What you need to do :: Copy verbatim the span of lines beginning at the line that contains "Where should I" and ending with the final line of the data. Exclude pictures from the copy.

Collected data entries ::

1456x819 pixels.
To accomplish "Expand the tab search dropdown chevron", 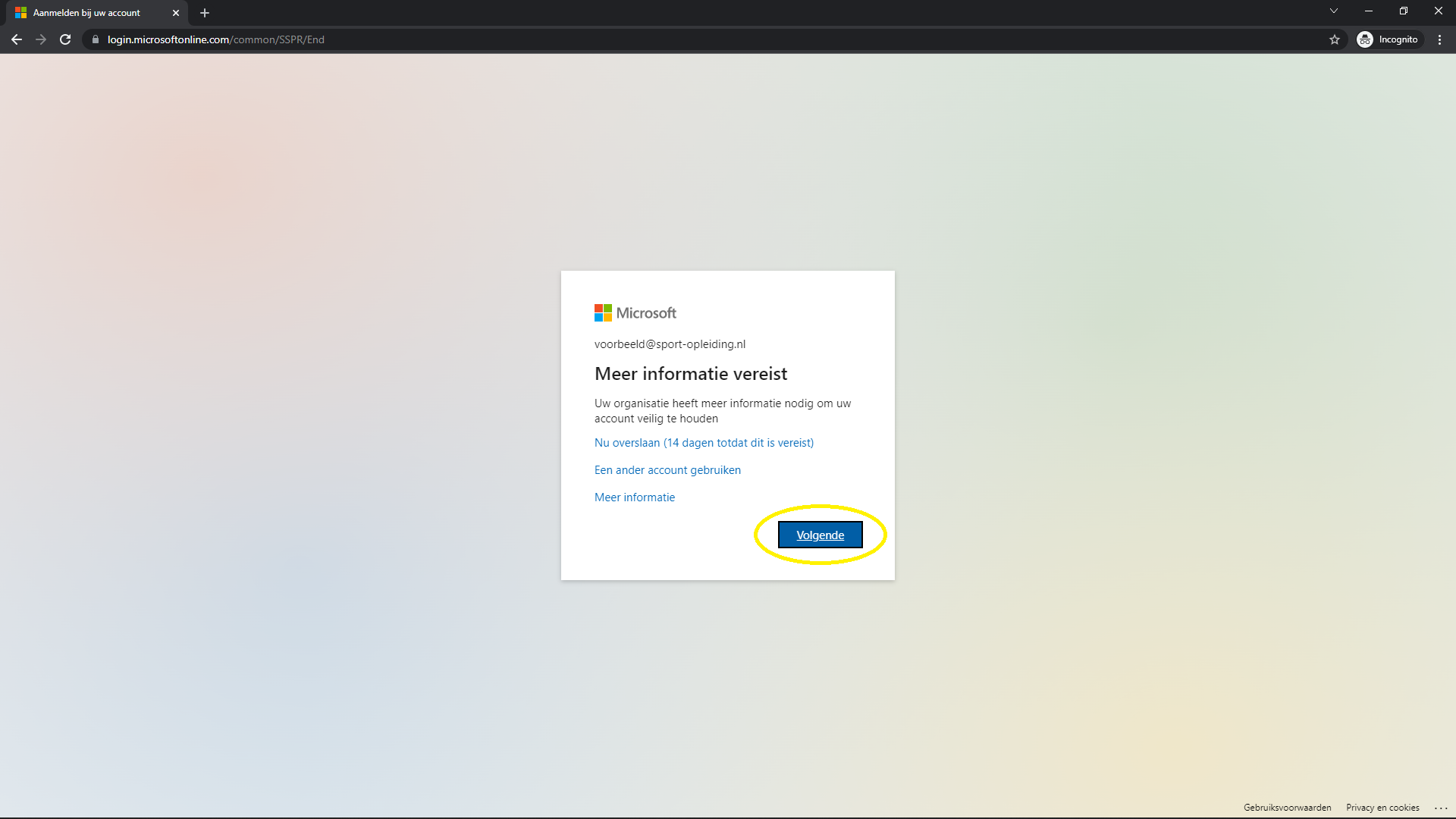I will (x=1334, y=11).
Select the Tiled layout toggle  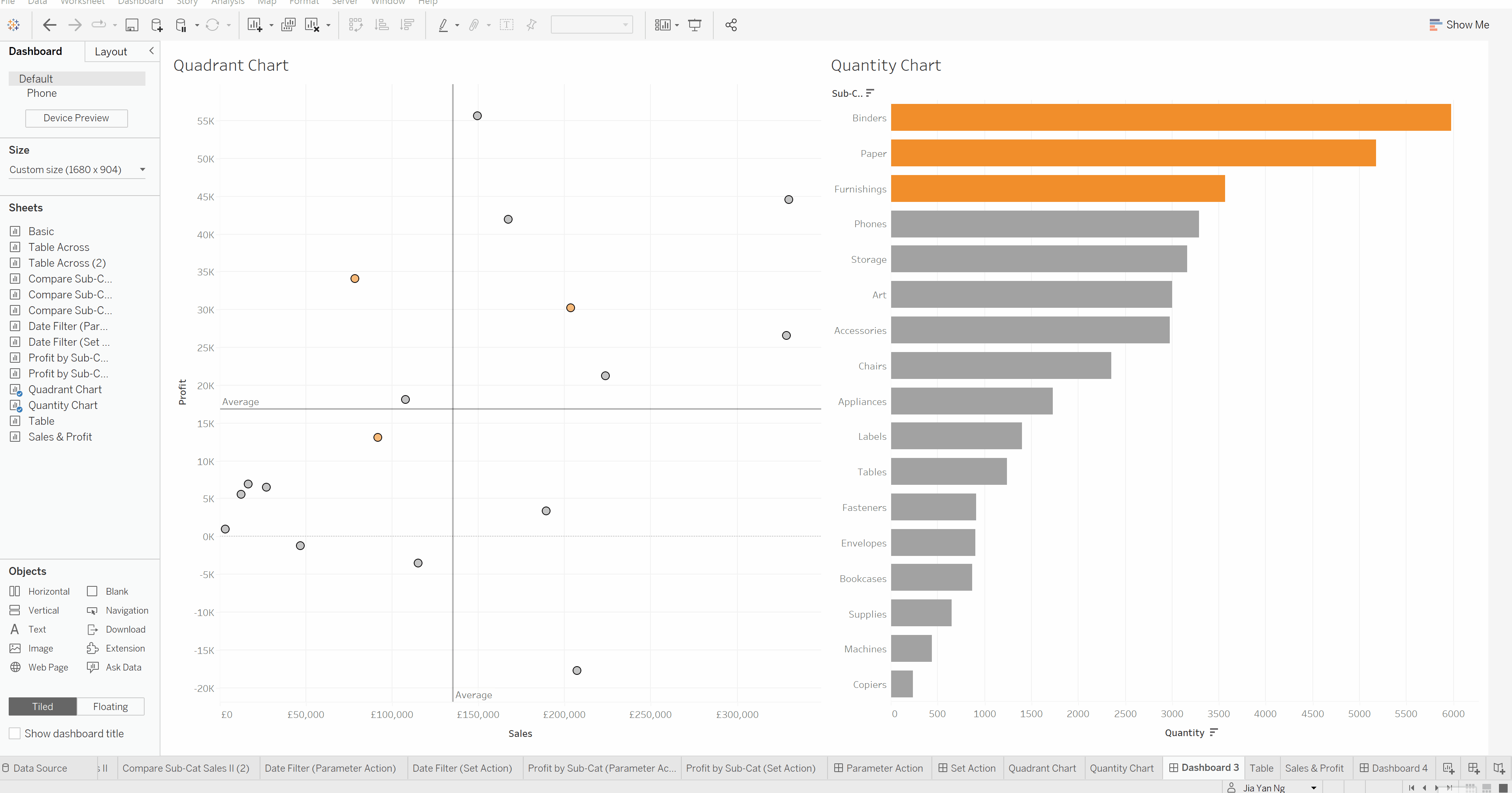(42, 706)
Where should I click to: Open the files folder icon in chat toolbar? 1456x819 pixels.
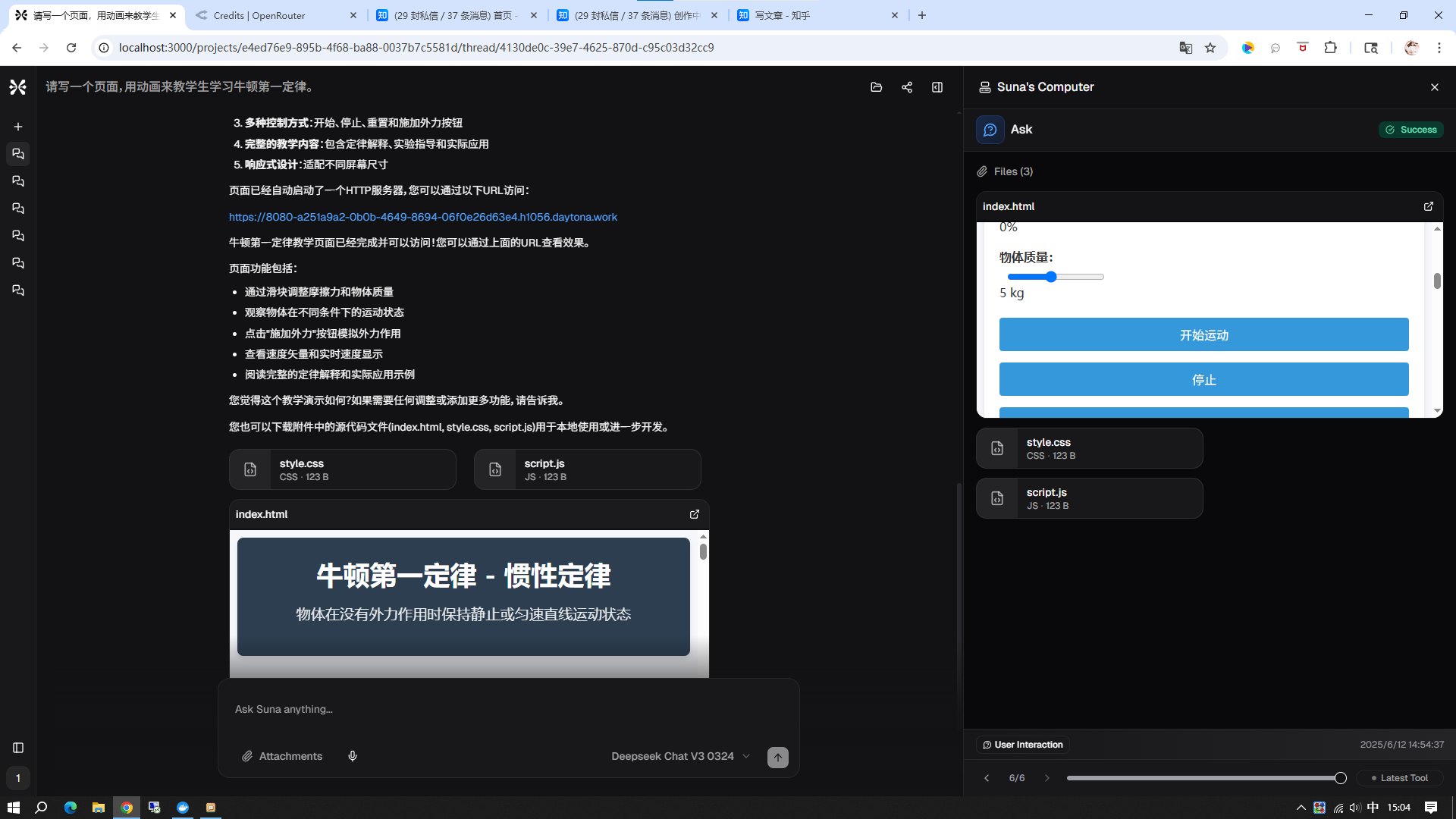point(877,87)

Written solution ::
Where should I click to: Open the files folder icon in chat toolbar? 1456x819 pixels.
point(877,87)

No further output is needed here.